Forbid smoking and naked light.
Advise the suppliers immediately.
Do not inhale oxygen from the cylinders.
Do not use it as a method of ventilation.
Do not allow it to leak.
Do not use oxygen as a substitute for compressed air.
Never allow oil or grease to be in contact with cylinder valves or cylinder fittings, because oxygen reacts explosively with oil or grease.
In the oxy-acetylene flame cutting, the surface of the material is locally heated to ignition temperature by the combustion of oxy-fuel gas flame and subjected to oxidation by the oxygen in the surrounding air or by the stream of cutting oxygen or both. The oxidising reaction increases the temperature of operation and burned away the oxide resulting to form a gash in the metal. As a result, the metal is cut.
Generally, the equipment used for gas welding can be used for gas cutting except the blowpipe and nozzle.
The blowpipes used for gas flame cutting may be exclusively constructed for heavy duty cutting or gouging purpose or may be combined torch, which is designed to be fitted with cutting attachment or welding attachment and used for welding and light duty cutting purposes.
Cutting nozzles are distinctive according to the type of blowpipe, type of fuel gas and application. Acetylene nozzle is made in a single-piece design.
Brazing is a gas flame process that joins metals by the use of oxy-acetylene flame with non-ferrous metal or alloy filler metals which melts above 400°C but below the melting point of the base metal.
Brazing process offers certain advantages over the other joining processes. Most of these advantages mainly originate in use of the lower operating temperature. The advantages include:
Elimination of warping
Fast metal bonding speed
Reduction of distortion
Less risk of lock-in stress
Low cost
Brazing is highly suitable method for joining dissimilar metals of widely different melting points, repairing grey iron castings, and joining pipes, thin sheet metals, and small assemblies. Brazing is extensively used in refrigeration, air-conditioning, electronics and automotive industries.
Flux is a substance added to the metal surface to remove oxide and similar contaminants, and to protect the metal surface against contamination from the gases and other contaminants in the surrounding atmosphere, thereby a stronger bond between the surfaces to be joined.
The principal functions of flux are:
To provide protective coating against oxidation
To contribute to the capillary attraction of the filler metal so as to flow more freely
To dissolve and remove any oxide that may formed during the operation
Brazing fluxes are commercially available in powder, paste or liquid form. Some manufacturers produce flux-coated brazing rods.
Clean the parts to be joined mechanically and chemically to remove all dirt, grease, oil, and other surface contaminants thoroughly.
Select a suitable flux for the desired brazing operation, and apply it on the surfaces of the parts to be joined.
Align the parts to be joined.
Secure in position by clamping or other suitable means. The parts must be held together until the filler metal solidifies.

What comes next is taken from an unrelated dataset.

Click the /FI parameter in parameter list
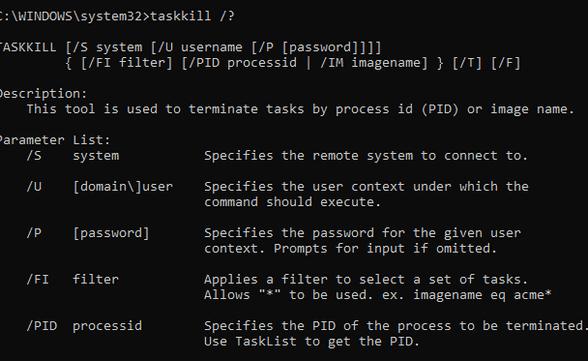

Preheat the surface to the required temperature. The correct brazing temperature will be indicated first by a gradual drying of the flux and finally by its becoming fluid.
As soon as the flux becomes fluid, add the filler metal to the joint.
If all conditions such as cleaning, aligning, securing and preheating etc. in the brazing procedure have been properly met, the filler metal will spread over the metal surface and into the joint by capillary attraction.
Stop heating as soon as the filler has completely covered the surface of the joint.
Never overheat when brazing as this will tend to increase the porosity of the filler and weaken the bond.
Allow the parts to cool naturally and the filler solidifies completely before removing the clamp or other securing devices.
Remove any excess flux because residues of all fluxes interfere with paint or any other surface coating and some fluxes tend to corrode the surface. Scrubbing with hot water is generally accepted for post-cleaning operation.